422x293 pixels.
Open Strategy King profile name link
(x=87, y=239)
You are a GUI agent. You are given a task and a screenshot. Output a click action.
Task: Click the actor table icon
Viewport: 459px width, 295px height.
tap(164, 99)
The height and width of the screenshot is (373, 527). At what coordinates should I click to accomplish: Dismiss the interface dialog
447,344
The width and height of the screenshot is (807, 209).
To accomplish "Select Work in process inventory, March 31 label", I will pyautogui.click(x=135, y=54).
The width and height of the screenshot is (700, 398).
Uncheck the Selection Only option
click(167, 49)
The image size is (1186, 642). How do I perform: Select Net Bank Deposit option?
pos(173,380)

_ _ _ _

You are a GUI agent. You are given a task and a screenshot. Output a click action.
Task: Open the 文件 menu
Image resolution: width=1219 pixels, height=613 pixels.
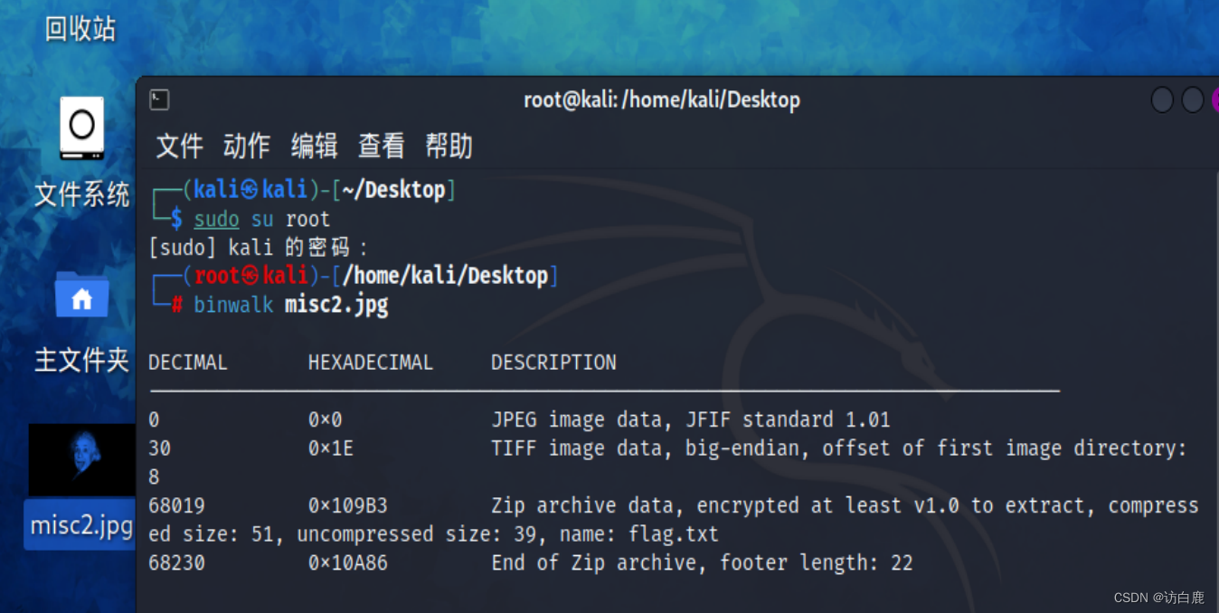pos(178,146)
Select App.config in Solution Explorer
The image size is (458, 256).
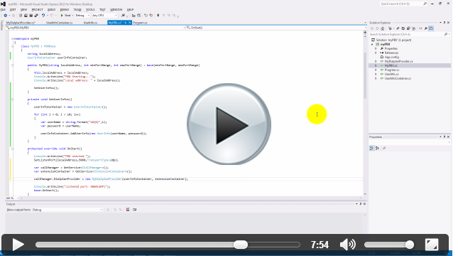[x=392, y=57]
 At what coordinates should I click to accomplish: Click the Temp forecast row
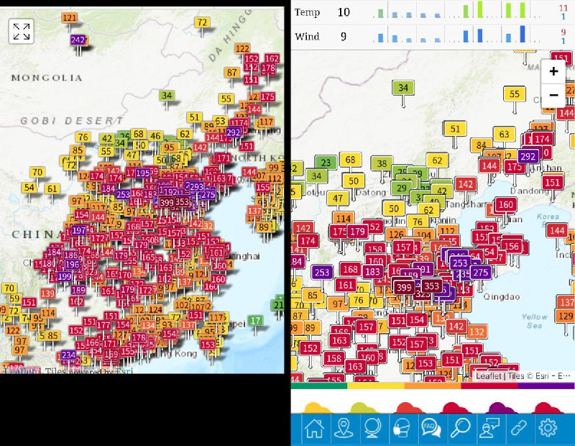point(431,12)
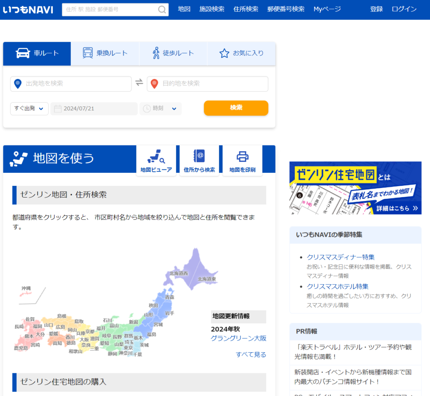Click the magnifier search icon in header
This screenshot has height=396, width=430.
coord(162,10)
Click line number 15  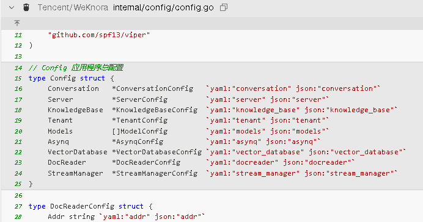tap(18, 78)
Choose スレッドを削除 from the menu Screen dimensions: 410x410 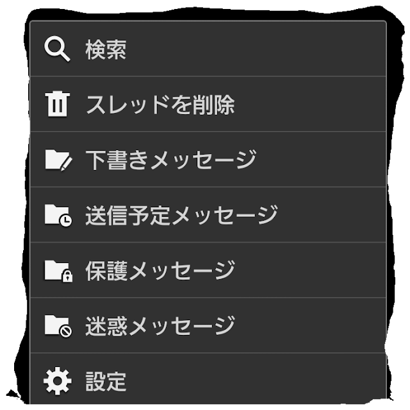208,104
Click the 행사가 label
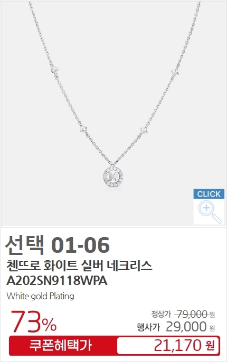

_ _ _ _

_Work instructions_
Gather and copy every line of the data in which the string "label" is found.

_Solved problem_
To accomplish "Select Work in process inventory, March 31 label", I will pyautogui.click(x=135, y=54).
Click the 행사가 label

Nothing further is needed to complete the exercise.